For this workflow, it just needs to be accurate enough to flag a manuscript or reviewer comments for human review. If the authors disclosed and it was AI assisted, great. If not, question what else the authors or reviews might be dishonest about.
The detection AI concurs reasonably with human judgement: "The study also found that submissions in 2025 with abstracts flagged by Pangram were twice as likely to be rejected by journal editors before peer review as were those not flagged by the tool. The desk-rejection rate was higher for manuscripts flagged for AI-generated text in the methods section."

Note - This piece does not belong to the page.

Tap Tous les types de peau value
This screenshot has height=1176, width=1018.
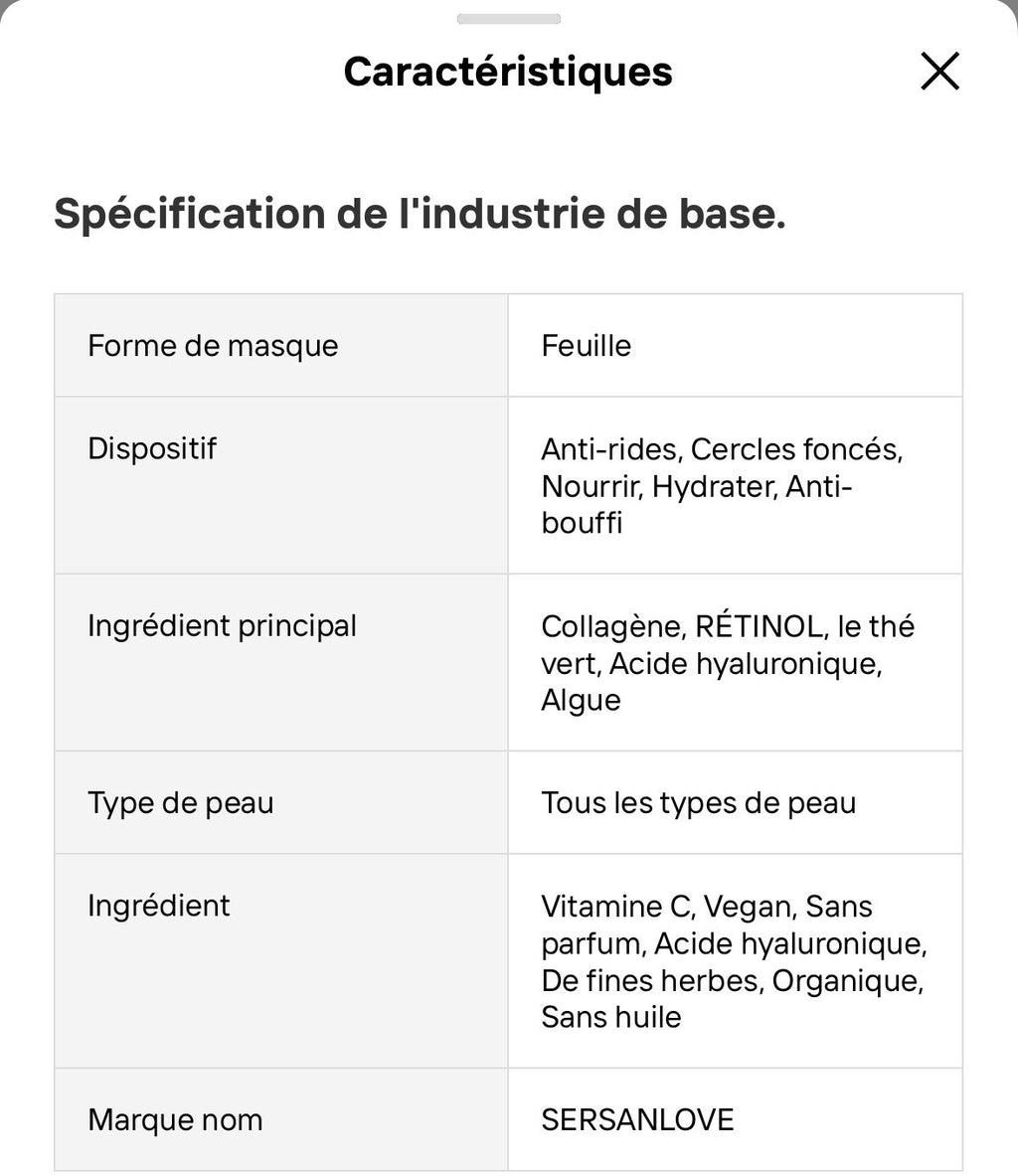(x=698, y=802)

A humon typist or graduate student typing, incorporating edits, and otherwise revising a manuscript learns and improves both themselves and the manuscript by discerning the meanings that were or were not intended with each iteration of writing one paper or across a series of papers, even when using winword's grammar and spelling checkers, Grammarly and similar technical tools. There are AIs that can learn from a user's revisions. Using those would be more helpful than asking AI to generate text and then revising.
The summary also notes that AI detection was higher among papers from countries where English is not a native language. In the previous process where a manuscript by non-English native authors would be sent out to an English language editor as part of the drafting process, the editor would provide helpful questions about meaning, ambiguities, consistency of style, logical flow, etc. AI tools are starting to do that.

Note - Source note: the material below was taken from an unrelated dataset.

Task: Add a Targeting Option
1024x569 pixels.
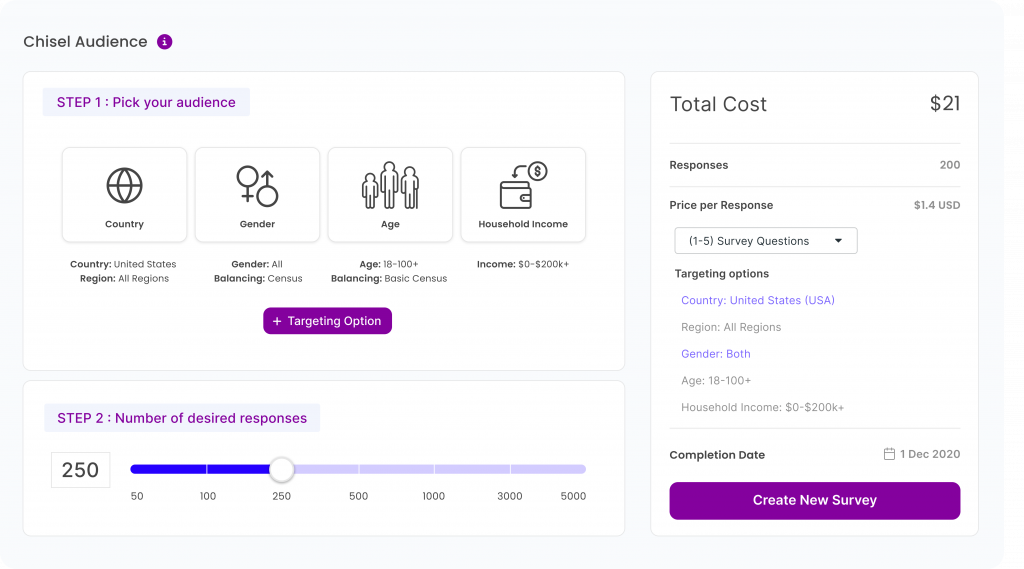Action: click(x=327, y=321)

For reviews, a human reviewer, native language user or not, will react to unusual spelling and grammar or errors of meaning, and methods/claims that are not plausibly within the discipline, whereas many AIs will parse over all that to infer meaning statistically. AI reviews may also draw connections among concepts that may exist across literatures but do not exist in practice, and/or hallucinate suggested citations about *God cremating the Earth in seven days*, etc.